Sometimes we need a little friction
We recently read, “In Defense of Friction”
, a blog by Andrés Monroy-Hernández who writes for the Microsoft Research group The Social Media Collective
. The short blog references a paper by Berkeley Professor Coye Cheshire called “Online Trust, Trustworthiness, or Assurance?” The main point, argued by Monroy-Hernández, is that we shouldn’t hand over the reigns to social networks totally in order to automate social interactions.What does this mean, friction? Monroy-Hernández and Cheshire suggest that certain actions have levels of friction and, in some cases, a lack of friction is good. Take Groupon
for example; their site is extremely frictionless. By opting-in to their service, a platform which I trust, I store my credit card information with them, and all it takes for me to order a 70%-off deal on yoga classes is one click. Groupon has created a system of trust, that reduces friction between consumer and vendor. But in systems where the online relationship is more complex than consumer and vendor, friction is essential. These relationships range from online friendships to peer-to-peer exchanges. Monroy-Hernández uses the example of Facebook birthdays. Facebook reminds you of your friend’s birthday, and gives you a pop-up option reminding you to post on their wall. Facebook makes this interaction easy, it reduces the friction, and in turn, takes away from its intended meaning.Purchasing something from an online business should be frictionless. It is the exchange of money for a product. That interaction does not require any further context. But a new type of e-commerce is growing around the idea of giving online interactions more meaning. New peer-to-peer sharing, renting, and borrowing sites are working to create more meaningful and sustainable e-commerce through collaborative consumption. This type of interaction requires a higher level of trust and social reputation which must be earned by each individual, not generated by a computer. In the sharing economy, higher friction leads to higher reward. It’s not that being part of this new consumer network should be hard, it’s that it should be genuine.

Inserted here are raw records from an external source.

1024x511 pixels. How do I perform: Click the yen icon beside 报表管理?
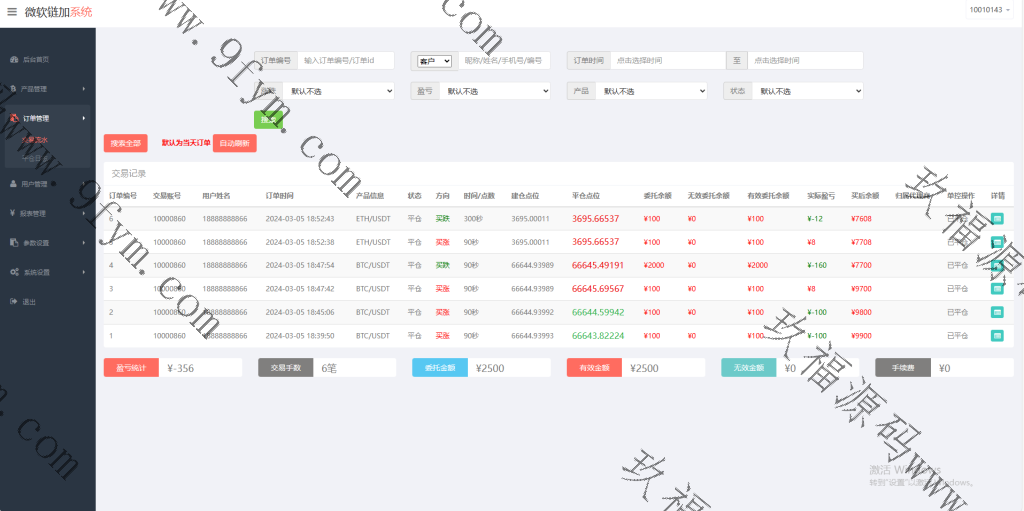coord(13,213)
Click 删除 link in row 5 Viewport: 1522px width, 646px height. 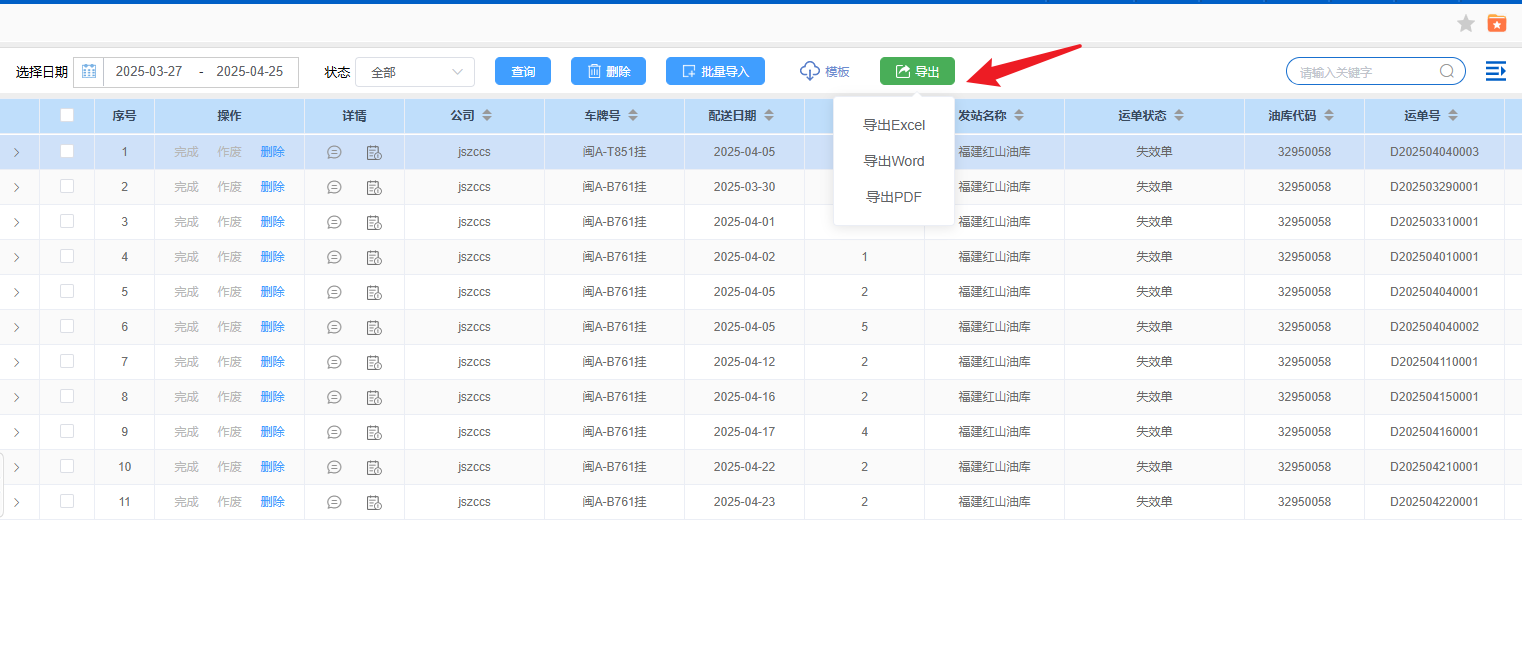point(272,292)
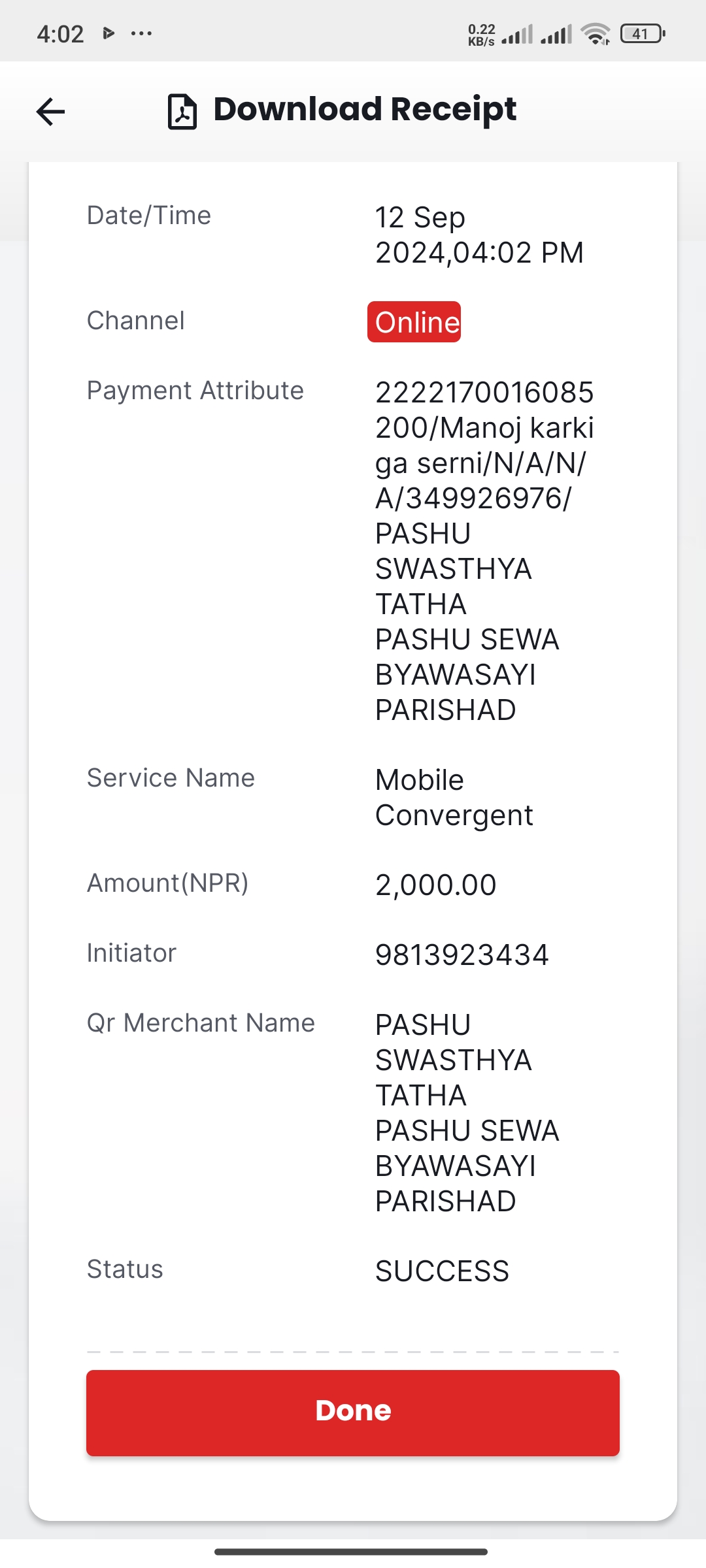Tap the PDF receipt download icon

182,112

Traditional e-commerce creates systems of trust to reduce friction and increase transactions. The sharing economy needs its own system that lets individuals build trust through friction. It should be frictionless to become part of the sharing economy’s trust system, but being a part of the system does not implicitly suggest you are trustworthy. Think of it like joining a gym. It should be easy to join the gym and the gym provides you with an opportunity to get in shape. But simply joining the gym does not get you in shape. You have to go, work hard, and keep at it. Like joining the gym, it should be easy to become part of the sharing economy’s trust system. But once you are part of the system you need continual friction to build and maintain a trustworthy online identity.